Answer:
At least [tex]2\; \rm m[/tex].
Explanation:
The torque [tex]\tau[/tex] that a force exerts on a lever is equal the product of the following:
- [tex]F[/tex], the size of that force,
- [tex]r[/tex], the distance between the fulcrum and the point where that force is applied, and
- [tex]\sin\theta[/tex], the sine of the angle between the force and the lever.
[tex]\tau = F\cdot r \cdot \sin\theta[/tex].
The force in this question is (at most) [tex]50\; \rm N[/tex]. That is: [tex]F = 50\; \rm N[/tex].
[tex]\sin \theta[/tex] is maximized when [tex]\theta = 90^\circ[/tex]. In other words, the force on the door gives the largest-possible torque when that force is applied perpendicular to the door.
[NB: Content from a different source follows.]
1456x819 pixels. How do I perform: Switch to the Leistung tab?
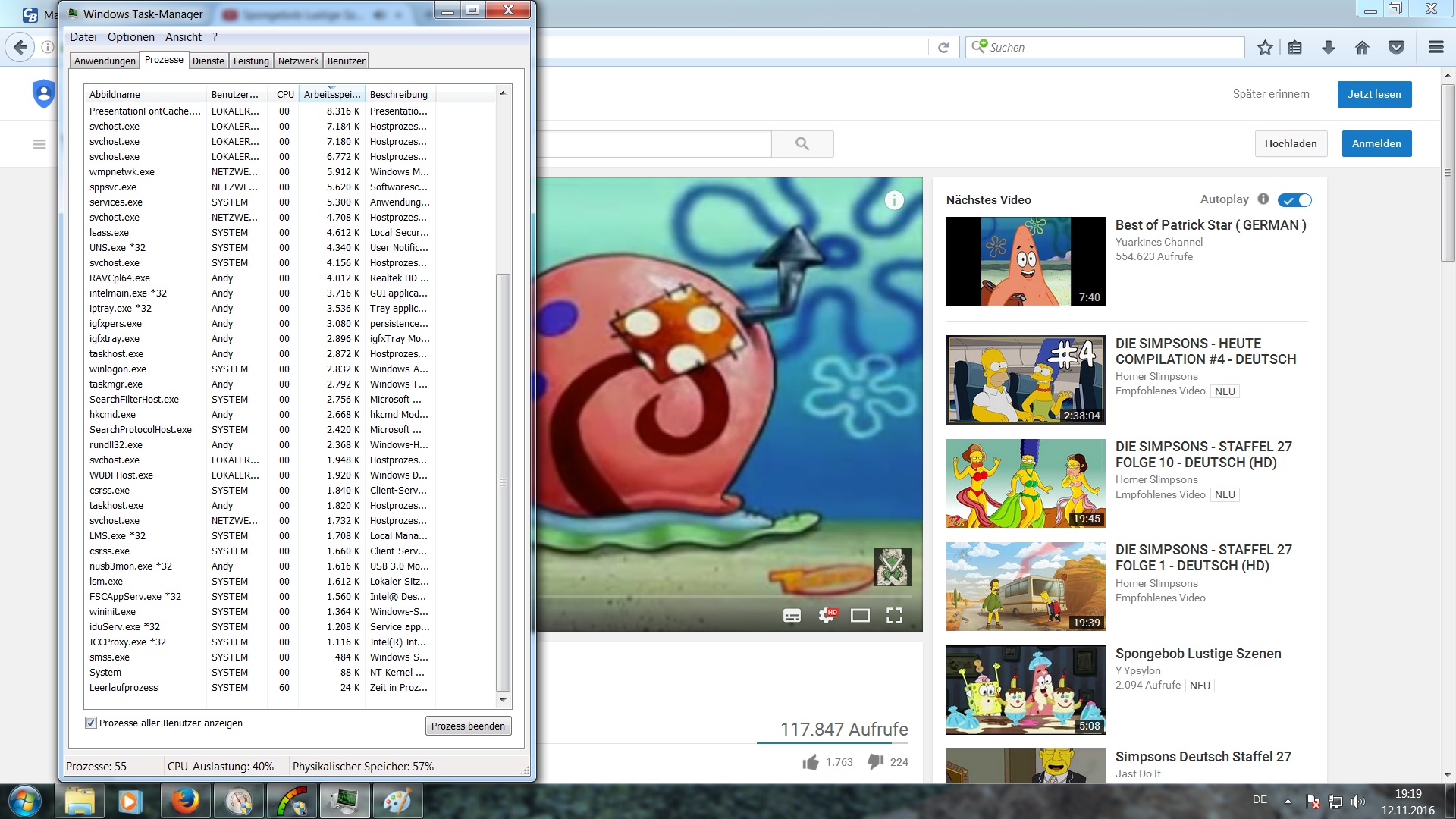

When [tex]\theta = 90^\circ\![/tex], [tex]\sin \theta =1[/tex].
If the force here is applied at a distance of [tex]r[/tex] meters away from the hinge (the fulcrum of this door,) the torque generated would be:
[tex]\begin{aligned}\tau &= F \cdot r \cdot \sin \theta \\ &= (50\, r)\; \rm N \cdot m\end{aligned}[/tex].
That torque is supposed to be at least [tex]100\; \rm N\cdot m[/tex]. That is:
[tex]50\, r \ge 100[/tex].
[tex]r \ge 2[/tex].
In other words, the force needs to be applied at a point a minimum distance of [tex]2\; \rm m[/tex] away from the hinge of this door.